Return each entry word for word and skip its pictures.

>>>>>

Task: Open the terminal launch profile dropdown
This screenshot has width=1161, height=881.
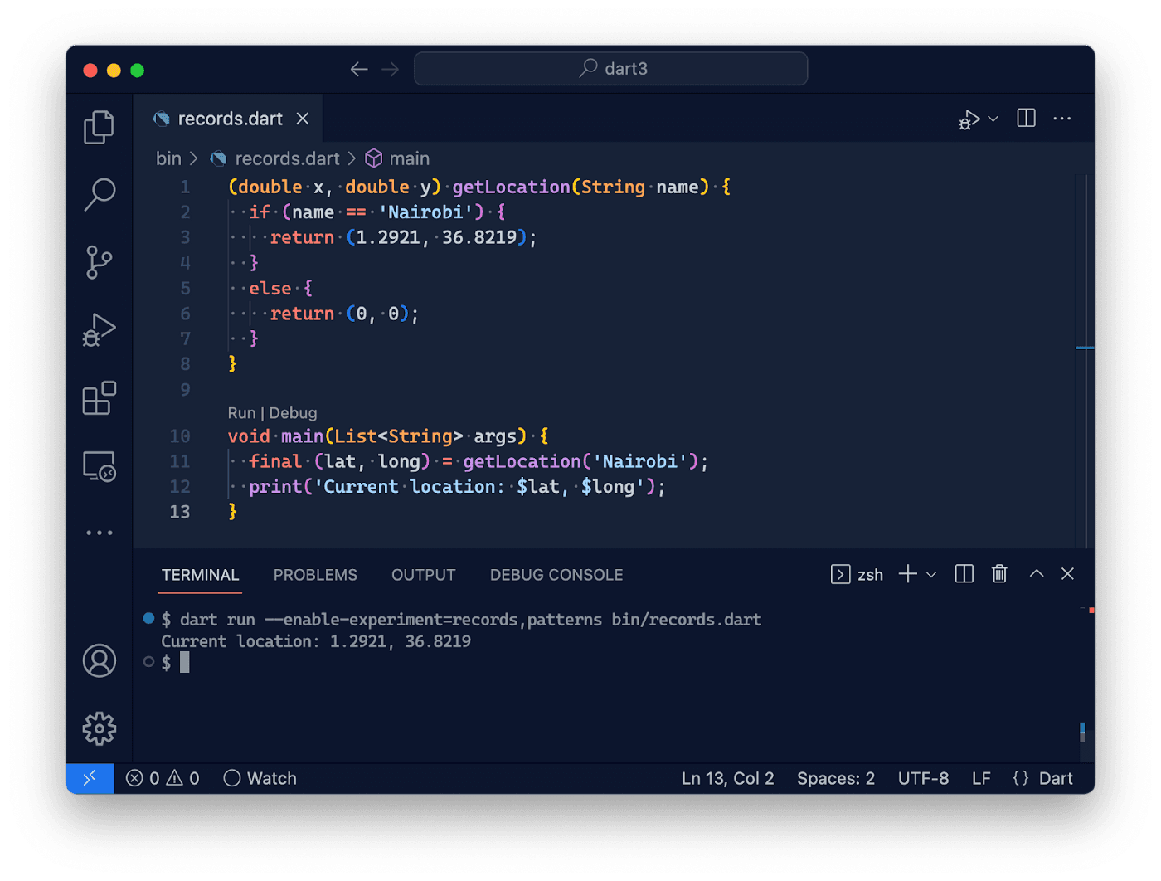Action: tap(932, 574)
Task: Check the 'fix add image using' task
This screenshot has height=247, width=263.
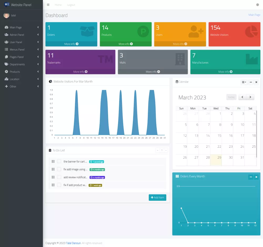Action: [59, 169]
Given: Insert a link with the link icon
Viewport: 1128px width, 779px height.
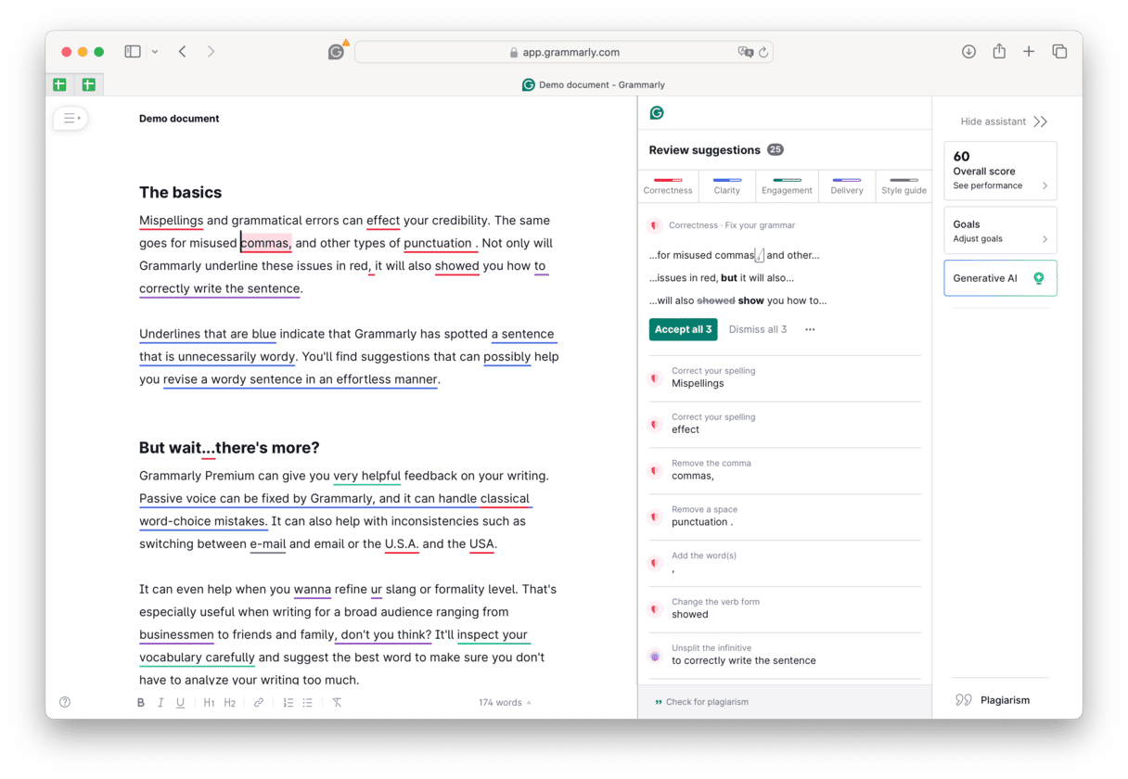Looking at the screenshot, I should 259,703.
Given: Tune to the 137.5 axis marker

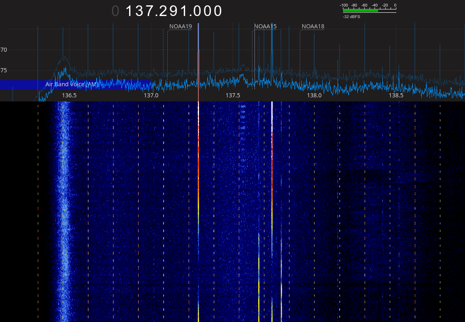Looking at the screenshot, I should point(233,95).

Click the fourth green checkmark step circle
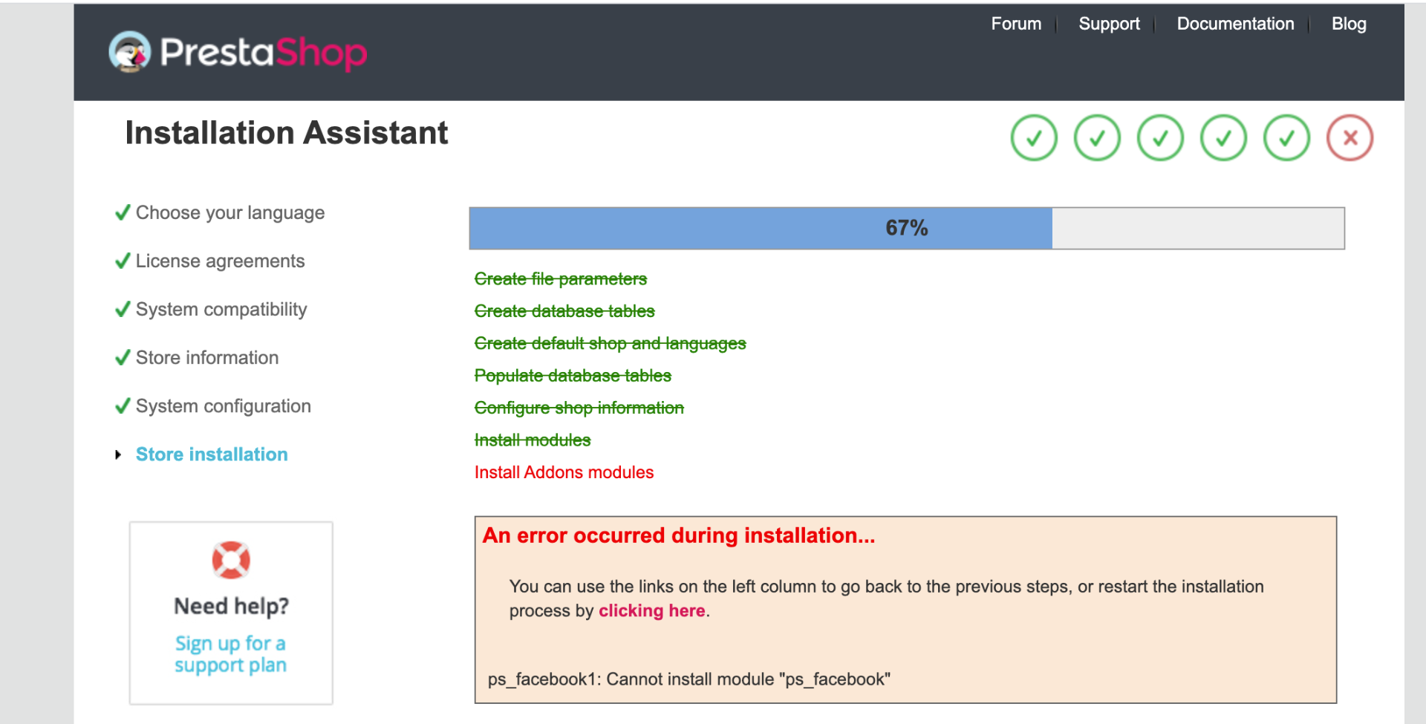click(1223, 138)
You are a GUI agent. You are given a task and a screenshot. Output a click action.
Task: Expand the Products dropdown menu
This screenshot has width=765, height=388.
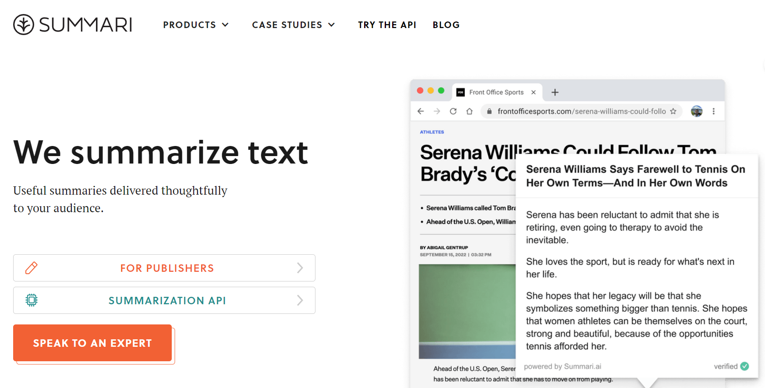click(196, 25)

<<<<<

→ **ANSWER AREA**
Task: Open the terminal launch profile dropdown
This screenshot has width=1161, height=881.
Action: tap(932, 574)
Task: Check the 'fix add image using' task
This screenshot has height=247, width=263.
Action: [59, 169]
Given: Insert a link with the link icon
Viewport: 1128px width, 779px height.
Looking at the screenshot, I should 259,703.
Given: Tune to the 137.5 axis marker

Looking at the screenshot, I should point(233,95).

Click the fourth green checkmark step circle
click(1223, 138)
You are a GUI agent. You are given a task and a screenshot. Output a click action.
Task: Expand the Products dropdown menu
This screenshot has width=765, height=388.
click(196, 25)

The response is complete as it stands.